Spatial and functional heterogeneity of follicular helper T cells in autoimmunity

Abstract

Follicular helper T cells provide signals that promote B cell development, proliferation, and production of affinity matured and appropriately isotype switched antibodies. In addition to their classical locations within B cell follicles and germinal centers therein, B cell helper T cells are also found in extrafollicular spaces - either in secondary lymphoid or non-lymphoid tissues. Both follicular and extrafollicular T helper cells drive autoantibody-mediated autoimmunity. Interfering with B cell help provided by T cells can ameliorate autoimmune disease in animal models and human patients. The next frontier in Tfh cell biology will be identification of Tfh cell-specific pathogenic changes in autoimmunity and exploiting them for therapeutic purposes.

Figure 1.. Functional heterogeneity of T cells that help B cells.
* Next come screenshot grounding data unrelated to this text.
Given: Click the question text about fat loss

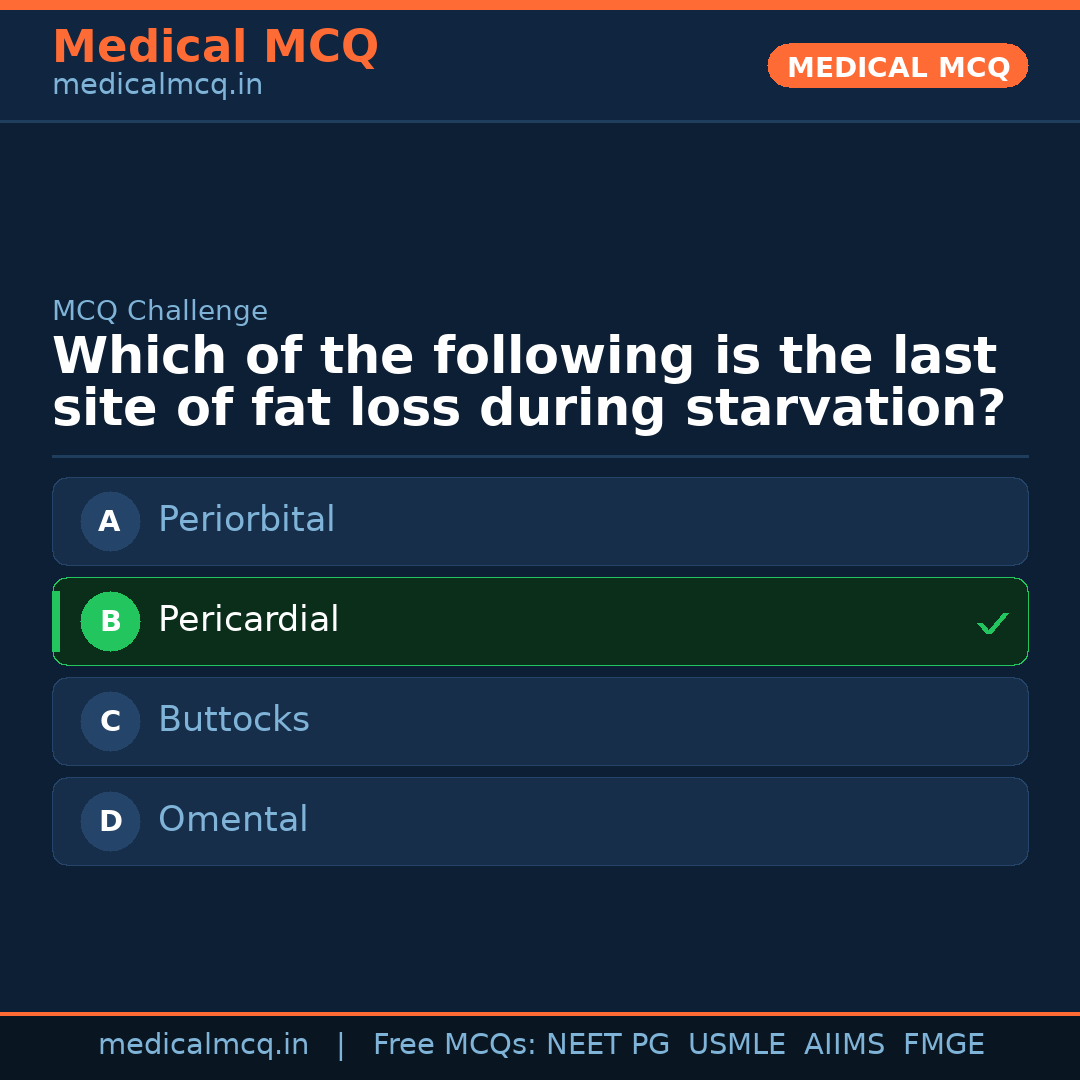Looking at the screenshot, I should [x=525, y=380].
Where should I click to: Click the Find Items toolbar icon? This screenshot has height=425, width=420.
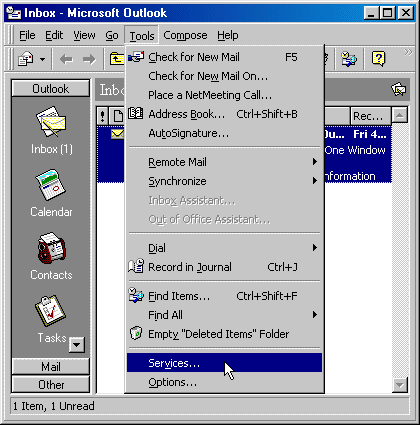349,59
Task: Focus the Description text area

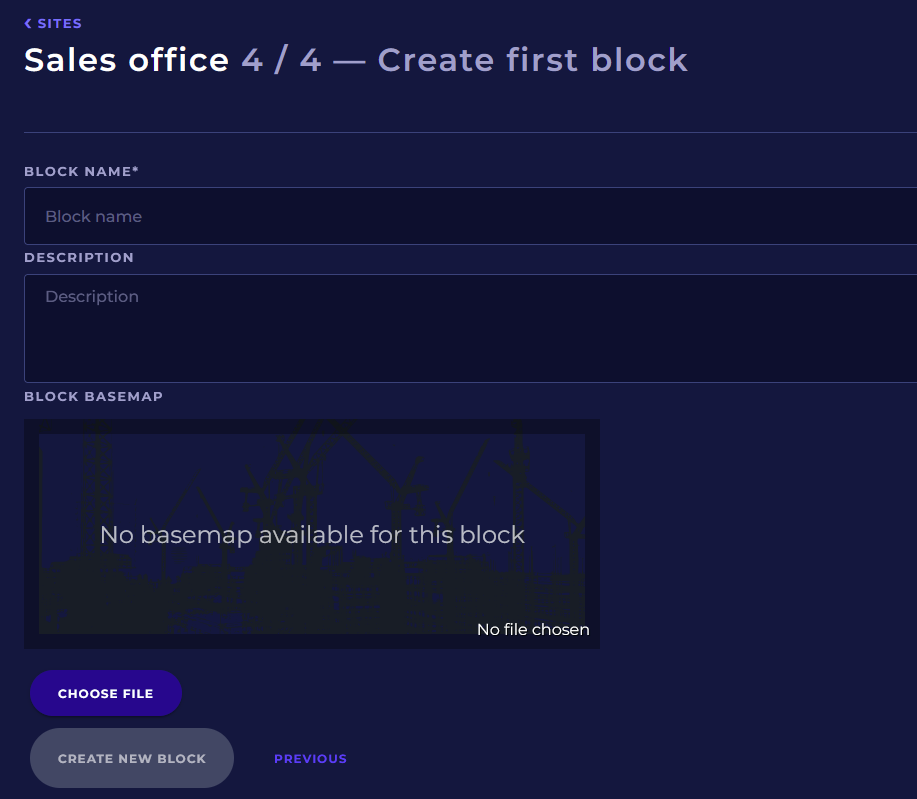Action: click(x=470, y=328)
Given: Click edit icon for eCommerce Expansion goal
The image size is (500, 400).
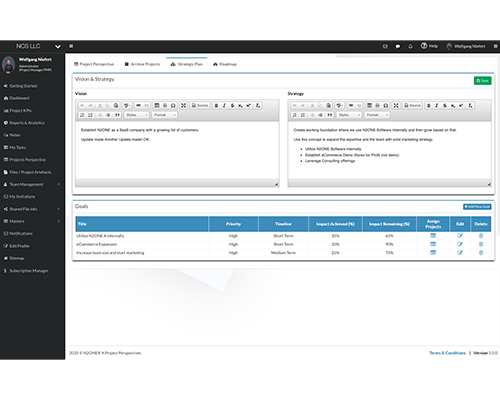Looking at the screenshot, I should (x=460, y=244).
Tfh cells can adopt functional subtypes that correlate with the fate decisions of their T effector counterparts. This is best exemplified for type 1 and 2 immune responses where Tfh cells can adopt Tfh1 or Tfh2 subtypes, respectively. IFN-γ expressed early during a type I immune to virus, for example, will lead to early T-bet expression in Bcl6⁺ Tfh cells. This leads to IL-21 and IFN-γ co-expression by Tfh1 cells and skews GC B cells to switch to pro-inflammatory IgG2a/c isotypes for aid in clearance of intracellular pathogens. In the case of type 2 infection, Tfh cells adopt a Tfh2 subtype characterized by sequential expression of IL-21 and IL-4 leading to GC B cells isotype switching to IgG1 or IgE for pathogen neutralization and activation of mast cells, respectively. The situation for Tfh17 development is more complex. Current thinking suggests that Tfh17 subsets exist, particularly in Peyer’s patches or other lymphoid tissue associated with mucosal surfaces. These Tfh17 cells are thought to arise primarily from Th17 cells, or perhaps, Treg cells, which can then induce IgA production by GC B cells. All of these subtypes of Tfh cells, Tfh1, Tfh2, and Tfh17 have been implicated in various autoimmune conditions as described in the text.

Figure 2.. Spatial heterogeneity of T cells that help B cells.

A) The classical model of Tfh function is shown. In this model, T:B cell collaboration occurs mainly in germinal centers (GCs), highly anatomically organized structures within B follicles of lymphoid tissue. Both Tfh cells and GC B cells contribute to GC organization. GCs can be further subdivided into light zones and dark zones. GC B cells cycle between the dark and light zones, proliferating in the former and receiving selective and instructive cues from Tfh cells in the latter where they undergo selection. Upon maturation, GC B cells exit the GCs as long-lived plasmablasts or memory B cells. B) An alternate mode of T:B cell collaboration can occur in extrafollicular spaces. Here, Tefh provide soluble and cell-contact dependent cues for B cell maturation with affinity maturation and isotype switch. This mode of B cell help has been demonstrated both during physiologic immune responses to pathogens as well as in settings of autoimmunity. Further, extrafollicular responses need not be confined to lymphoid tissue (as shown), but may also occur within local tissues, such as the kidneys, lungs or brain as discussed in the text.